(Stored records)
-*-*-
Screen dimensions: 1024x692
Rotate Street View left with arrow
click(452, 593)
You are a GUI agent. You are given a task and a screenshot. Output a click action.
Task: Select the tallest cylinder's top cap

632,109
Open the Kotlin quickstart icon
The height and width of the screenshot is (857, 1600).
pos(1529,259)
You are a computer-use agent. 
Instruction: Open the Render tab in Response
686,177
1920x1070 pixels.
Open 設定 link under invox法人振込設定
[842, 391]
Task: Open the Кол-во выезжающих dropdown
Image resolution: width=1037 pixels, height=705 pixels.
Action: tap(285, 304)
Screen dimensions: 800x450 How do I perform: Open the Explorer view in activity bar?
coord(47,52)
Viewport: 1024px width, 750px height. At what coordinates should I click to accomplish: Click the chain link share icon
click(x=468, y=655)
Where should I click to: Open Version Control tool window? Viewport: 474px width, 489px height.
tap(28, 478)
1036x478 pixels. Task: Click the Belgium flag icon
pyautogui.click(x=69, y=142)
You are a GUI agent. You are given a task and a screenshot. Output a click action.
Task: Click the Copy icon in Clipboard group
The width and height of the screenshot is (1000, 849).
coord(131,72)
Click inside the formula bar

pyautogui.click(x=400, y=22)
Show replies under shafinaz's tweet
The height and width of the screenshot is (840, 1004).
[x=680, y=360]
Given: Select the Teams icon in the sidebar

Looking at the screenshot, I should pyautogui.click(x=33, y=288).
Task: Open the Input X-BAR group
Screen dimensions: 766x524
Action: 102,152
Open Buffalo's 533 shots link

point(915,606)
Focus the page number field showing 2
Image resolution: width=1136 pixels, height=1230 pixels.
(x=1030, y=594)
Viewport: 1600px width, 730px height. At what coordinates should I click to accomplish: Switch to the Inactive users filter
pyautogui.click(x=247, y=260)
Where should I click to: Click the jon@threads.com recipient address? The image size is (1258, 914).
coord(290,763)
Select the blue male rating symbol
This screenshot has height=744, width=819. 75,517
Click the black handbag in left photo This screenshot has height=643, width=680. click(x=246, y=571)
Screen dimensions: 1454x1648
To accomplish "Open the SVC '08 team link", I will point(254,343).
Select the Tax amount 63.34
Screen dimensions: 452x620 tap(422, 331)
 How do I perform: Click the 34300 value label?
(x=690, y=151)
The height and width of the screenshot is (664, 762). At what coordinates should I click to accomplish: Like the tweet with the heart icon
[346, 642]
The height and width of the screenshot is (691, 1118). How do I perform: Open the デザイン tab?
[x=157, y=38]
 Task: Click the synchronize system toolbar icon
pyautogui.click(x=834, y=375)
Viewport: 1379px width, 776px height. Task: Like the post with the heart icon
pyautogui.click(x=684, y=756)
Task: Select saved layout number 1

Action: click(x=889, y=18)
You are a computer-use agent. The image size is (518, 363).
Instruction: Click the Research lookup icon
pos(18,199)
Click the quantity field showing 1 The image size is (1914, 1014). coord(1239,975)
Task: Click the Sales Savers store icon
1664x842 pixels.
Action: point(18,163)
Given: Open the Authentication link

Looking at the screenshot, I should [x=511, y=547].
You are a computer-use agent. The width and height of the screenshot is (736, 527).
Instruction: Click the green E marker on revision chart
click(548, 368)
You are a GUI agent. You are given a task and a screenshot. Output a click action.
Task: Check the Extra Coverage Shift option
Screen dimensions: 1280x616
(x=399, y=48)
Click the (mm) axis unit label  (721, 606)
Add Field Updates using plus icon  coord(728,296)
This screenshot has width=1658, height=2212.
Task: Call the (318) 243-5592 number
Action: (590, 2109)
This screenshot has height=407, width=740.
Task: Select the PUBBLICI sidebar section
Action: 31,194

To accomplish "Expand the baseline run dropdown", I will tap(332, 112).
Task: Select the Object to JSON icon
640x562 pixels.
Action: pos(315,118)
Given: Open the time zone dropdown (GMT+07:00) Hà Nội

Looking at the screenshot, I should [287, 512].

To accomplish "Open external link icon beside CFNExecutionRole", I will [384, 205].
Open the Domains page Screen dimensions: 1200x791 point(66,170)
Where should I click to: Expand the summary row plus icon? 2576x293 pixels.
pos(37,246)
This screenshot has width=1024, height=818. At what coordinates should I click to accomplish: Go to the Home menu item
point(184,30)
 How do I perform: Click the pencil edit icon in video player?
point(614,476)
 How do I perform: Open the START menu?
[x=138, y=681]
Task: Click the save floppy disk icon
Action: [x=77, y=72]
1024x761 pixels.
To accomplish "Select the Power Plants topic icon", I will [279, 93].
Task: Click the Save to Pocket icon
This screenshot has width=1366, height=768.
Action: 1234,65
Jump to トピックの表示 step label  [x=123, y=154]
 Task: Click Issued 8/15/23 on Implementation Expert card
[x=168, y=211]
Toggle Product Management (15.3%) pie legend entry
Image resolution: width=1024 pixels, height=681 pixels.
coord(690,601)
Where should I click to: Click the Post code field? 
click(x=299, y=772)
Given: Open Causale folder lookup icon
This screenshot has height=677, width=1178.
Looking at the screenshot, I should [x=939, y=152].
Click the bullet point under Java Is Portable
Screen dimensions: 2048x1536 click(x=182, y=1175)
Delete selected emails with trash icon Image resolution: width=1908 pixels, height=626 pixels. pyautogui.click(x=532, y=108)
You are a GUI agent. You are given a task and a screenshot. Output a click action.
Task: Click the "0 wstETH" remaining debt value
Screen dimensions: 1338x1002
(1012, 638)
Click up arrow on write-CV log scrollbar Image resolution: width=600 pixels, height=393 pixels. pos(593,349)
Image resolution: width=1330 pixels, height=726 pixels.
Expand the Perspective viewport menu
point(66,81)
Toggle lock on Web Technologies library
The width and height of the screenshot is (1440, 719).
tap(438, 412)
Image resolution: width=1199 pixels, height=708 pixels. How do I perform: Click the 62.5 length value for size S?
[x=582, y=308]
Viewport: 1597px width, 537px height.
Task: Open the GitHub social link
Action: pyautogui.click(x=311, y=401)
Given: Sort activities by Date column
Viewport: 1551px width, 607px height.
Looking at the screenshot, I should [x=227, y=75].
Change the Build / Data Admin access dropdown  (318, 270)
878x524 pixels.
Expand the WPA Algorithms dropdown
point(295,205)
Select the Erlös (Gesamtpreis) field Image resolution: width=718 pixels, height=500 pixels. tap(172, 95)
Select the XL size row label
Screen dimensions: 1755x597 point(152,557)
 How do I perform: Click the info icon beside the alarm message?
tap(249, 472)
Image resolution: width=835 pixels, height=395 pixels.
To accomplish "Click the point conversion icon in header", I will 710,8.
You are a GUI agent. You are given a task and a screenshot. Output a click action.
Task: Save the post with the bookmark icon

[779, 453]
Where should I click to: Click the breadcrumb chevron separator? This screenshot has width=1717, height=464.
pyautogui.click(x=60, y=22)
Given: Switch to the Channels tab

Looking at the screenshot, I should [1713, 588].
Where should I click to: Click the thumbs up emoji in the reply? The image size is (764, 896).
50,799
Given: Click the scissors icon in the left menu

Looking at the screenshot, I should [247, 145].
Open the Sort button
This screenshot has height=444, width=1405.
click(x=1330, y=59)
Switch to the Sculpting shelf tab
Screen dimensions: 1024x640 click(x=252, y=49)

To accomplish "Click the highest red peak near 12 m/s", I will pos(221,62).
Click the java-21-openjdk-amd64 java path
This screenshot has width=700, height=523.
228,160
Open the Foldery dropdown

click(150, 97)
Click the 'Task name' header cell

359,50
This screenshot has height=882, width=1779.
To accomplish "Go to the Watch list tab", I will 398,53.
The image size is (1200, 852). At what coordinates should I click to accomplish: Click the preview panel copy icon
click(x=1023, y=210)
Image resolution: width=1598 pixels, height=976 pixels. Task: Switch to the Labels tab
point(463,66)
-*-*-
◆ Exercise: Your answer should be a single number: the count of lines above with the word "showing".

◆ Exercise solution: 2